-- Work task A --
In the film review, who directed both "Assassination Classroom" films?
-- Work task B --
From the film review, extract word for word the stretch that begins at the words "Having spent much" and stops after "film does differently.".

-- Document passage --
————————
Whereas the heart of “Assassination Classroom” beat strong by exploring student-teacher bonds, “Graduation” slows down the laughter and lunacy to put a different kind of relationship at the fore. Although the student-teacher arc gets back on course during the last act, the midsection of “Assassination Classroom: Graduation” concerns UT’s previous life in an ill-fated love affair leading to his transformation in truly tragic fashion. And boy is it slow to develop.
Stepping backward in time results in prequel-like plotting burdened by a brake pedal of extended exposition. The first film went full bore on the fun factor, never having a need to put explanation over entertainment. While nowhere near the disappointment level this might suggest, a comparison might call to mind “The Phantom Menace” here: a story filling in blanks for which an audience doesn’t have a predominant interest in the first place to arrive at an end point already known.
One reason “Assassination Classroom” was enjoyable was because its creative characters were so infectiously lovable. Take away their screen time to make room for a grim flashback romance and “Graduation” is not running on the same battery that made its predecessor what it was.
It’s not that UT’s love story is poor. It is merely on a more muted wavelength than everything else in the “Assassination Classroom” saga. This emphasis results in a melancholic mood, which is probably not what fans wish to see most from a manga-inspired movie otherwise motivated by energetic mania and frantic martial arts frenzies. The two movies are so different in tempo and tone that I mistakenly assumed different directors were responsible. (They aren’t. Eiichiro Hasumi directed both installments.)
“Assassination Classroom: Graduation” runs nearly two hours, though spending a big bulk of it in the past leaves less room for the present. Remaining runtime becomes a rush to squeeze everyone onscreen, with several formerly primary personalities, particularly Karasuma and Miss Bitch, relegated to inconsequential inclusions. Other minutes are misspent on montages of smoking beakers and eyedroppers poking lab cultures as the kids experiment on a potion when the script could be thickening threads like Nagisa’s crush on Kayano, which begins and ends on a passionate kiss that perplexingly goes no further, a frustrating fate for several dying on the vine subplots.
Something else slowing the sequel’s momentum is lack of a clear, consistent antagonist. The evil P.E. teacher of “Assassination Classroom” rallied both the bullies and the bullied of Class 3-E onto common ground, bonding them as understanding classmates. Here, the enemy is less clearly delineated as a vague countdown clock to prevent UT’s impending detonation. The film adds a face to the threat later, but as with other elements of the sequel, the character coming in behind it isn’t fully fleshed.
Having spent much of this review critiquing drawbacks, I should be clear that I watched the film twice and found much more heartfelt emotion embedded underneath the story on the second pass. I’m hard on “Graduation” partly because its predecessor was one of 2015’s top films and I anticipated a sequel similar in style. Perhaps individual levels of appreciation will also correspond to expectations related to what the first film delivered compared to what the second film does differently.
End credits are oddly accompanied by clips coming primarily from “Assassination Classroom” instead of from “Graduation.” This reminds that the most memorable moments favor the first film while the second has a disappointing dearth of sly style with a devil may care attitude.
“Assassination Classroom: Graduation” certainly isn’t negligible or forgettable. It simply doesn’t quite capture the same sort of spirit to hold its head at the high level of the more entertaining original.
NOTE: The film’s Japanese title is “Ansatsu kyoshitsu: sotsugyo hen.”
————————
-- Dataset content --

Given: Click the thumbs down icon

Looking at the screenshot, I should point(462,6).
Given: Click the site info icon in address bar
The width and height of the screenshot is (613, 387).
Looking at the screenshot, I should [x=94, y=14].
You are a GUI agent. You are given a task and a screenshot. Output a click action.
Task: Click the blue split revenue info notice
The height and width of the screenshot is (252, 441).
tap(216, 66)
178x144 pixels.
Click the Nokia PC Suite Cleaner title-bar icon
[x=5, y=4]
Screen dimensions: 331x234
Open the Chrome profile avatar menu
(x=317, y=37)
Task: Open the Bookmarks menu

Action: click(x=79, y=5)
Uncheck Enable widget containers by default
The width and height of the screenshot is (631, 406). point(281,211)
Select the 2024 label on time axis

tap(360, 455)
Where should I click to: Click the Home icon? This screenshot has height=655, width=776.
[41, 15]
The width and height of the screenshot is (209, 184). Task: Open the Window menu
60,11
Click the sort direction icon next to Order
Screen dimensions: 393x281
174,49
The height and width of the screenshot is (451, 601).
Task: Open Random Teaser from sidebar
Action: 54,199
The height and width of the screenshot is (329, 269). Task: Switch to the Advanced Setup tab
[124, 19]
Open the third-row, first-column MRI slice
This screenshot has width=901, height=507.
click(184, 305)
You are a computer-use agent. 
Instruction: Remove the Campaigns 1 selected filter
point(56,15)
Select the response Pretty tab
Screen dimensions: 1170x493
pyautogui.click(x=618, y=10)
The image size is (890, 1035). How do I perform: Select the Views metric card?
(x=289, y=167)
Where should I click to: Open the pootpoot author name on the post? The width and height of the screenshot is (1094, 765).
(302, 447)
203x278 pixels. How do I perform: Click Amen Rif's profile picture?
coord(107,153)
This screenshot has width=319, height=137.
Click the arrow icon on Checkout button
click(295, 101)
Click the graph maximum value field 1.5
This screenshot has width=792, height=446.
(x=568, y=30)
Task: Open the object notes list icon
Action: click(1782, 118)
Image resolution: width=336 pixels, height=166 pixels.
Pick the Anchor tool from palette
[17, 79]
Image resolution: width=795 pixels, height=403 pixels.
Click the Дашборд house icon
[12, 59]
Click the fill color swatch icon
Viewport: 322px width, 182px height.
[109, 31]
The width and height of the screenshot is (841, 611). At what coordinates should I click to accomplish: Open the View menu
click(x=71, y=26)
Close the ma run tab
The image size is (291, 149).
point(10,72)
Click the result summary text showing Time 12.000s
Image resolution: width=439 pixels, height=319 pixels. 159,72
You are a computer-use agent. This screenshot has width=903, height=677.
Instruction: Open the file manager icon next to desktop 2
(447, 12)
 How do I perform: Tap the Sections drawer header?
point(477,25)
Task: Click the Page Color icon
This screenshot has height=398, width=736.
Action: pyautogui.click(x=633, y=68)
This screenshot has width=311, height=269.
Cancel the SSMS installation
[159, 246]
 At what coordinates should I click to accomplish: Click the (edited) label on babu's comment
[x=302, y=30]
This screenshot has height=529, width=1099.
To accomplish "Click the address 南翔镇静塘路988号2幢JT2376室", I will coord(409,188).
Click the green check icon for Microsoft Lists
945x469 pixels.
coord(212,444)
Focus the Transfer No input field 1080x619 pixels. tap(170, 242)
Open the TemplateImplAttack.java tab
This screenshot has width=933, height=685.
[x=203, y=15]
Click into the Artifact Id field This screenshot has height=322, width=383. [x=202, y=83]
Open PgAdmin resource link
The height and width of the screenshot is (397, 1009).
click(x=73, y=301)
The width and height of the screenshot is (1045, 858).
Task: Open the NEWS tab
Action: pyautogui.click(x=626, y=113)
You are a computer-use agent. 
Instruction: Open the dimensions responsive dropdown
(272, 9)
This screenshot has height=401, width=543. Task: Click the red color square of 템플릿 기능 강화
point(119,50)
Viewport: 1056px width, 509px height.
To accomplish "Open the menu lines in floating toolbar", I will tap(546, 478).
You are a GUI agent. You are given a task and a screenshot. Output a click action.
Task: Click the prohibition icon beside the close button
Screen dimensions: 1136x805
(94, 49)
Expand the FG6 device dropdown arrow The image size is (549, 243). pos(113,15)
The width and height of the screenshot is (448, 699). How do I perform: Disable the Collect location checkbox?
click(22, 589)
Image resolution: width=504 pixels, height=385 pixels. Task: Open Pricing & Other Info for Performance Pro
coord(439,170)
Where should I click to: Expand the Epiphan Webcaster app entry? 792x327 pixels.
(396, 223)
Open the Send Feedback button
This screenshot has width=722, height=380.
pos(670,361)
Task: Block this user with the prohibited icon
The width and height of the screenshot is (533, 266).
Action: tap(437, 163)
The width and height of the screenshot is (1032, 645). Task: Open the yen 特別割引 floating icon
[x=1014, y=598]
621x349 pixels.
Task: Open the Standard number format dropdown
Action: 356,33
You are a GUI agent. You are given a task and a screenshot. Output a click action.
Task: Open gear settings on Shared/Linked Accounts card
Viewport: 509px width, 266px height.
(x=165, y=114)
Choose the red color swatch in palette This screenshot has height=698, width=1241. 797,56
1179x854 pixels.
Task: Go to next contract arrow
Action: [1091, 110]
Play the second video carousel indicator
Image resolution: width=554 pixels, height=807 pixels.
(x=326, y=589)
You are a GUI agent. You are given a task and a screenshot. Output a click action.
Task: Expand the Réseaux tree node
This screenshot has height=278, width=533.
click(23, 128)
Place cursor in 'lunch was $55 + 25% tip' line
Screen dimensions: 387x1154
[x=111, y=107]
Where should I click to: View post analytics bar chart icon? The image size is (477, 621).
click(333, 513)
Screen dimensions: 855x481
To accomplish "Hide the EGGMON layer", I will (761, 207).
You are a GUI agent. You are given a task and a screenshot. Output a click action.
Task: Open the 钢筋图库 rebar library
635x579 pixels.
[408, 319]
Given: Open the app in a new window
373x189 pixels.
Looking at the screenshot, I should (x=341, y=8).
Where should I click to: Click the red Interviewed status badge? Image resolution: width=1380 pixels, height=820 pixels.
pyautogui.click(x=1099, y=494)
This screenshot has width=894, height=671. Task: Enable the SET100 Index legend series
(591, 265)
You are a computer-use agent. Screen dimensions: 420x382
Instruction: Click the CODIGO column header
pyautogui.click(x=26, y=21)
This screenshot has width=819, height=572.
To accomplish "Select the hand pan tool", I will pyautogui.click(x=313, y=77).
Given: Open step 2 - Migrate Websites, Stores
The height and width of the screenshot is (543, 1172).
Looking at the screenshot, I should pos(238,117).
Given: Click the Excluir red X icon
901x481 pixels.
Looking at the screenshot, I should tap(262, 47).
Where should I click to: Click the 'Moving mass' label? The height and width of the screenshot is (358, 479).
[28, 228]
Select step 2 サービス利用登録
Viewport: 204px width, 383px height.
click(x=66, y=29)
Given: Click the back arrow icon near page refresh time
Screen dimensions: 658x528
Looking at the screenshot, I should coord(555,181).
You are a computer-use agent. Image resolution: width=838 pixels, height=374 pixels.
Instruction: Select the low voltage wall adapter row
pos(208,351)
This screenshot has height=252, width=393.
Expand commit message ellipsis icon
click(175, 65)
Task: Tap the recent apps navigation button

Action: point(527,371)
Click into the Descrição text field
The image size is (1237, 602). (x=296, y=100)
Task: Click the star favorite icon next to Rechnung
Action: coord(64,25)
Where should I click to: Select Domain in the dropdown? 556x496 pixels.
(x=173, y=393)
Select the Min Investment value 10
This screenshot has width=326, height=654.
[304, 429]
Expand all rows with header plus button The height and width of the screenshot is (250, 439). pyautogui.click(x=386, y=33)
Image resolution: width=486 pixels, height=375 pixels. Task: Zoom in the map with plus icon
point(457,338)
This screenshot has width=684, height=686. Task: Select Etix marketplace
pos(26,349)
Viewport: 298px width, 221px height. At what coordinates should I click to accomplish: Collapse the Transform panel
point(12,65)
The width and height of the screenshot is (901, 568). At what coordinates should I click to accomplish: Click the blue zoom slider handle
————————
-- Exercise answer A --
Eiichiro Hasumi directed both films.

-- Exercise answer B --
Having spent much of this review critiquing drawbacks, I should be clear that I watched the film twice and found much more heartfelt emotion embedded underneath the story on the second pass. I’m hard on “Graduation” partly because its predecessor was one of 2015’s top films and I anticipated a sequel similar in style. Perhaps individual levels of appreciation will also correspond to expectations related to what the first film delivered compared to what the second film does differently.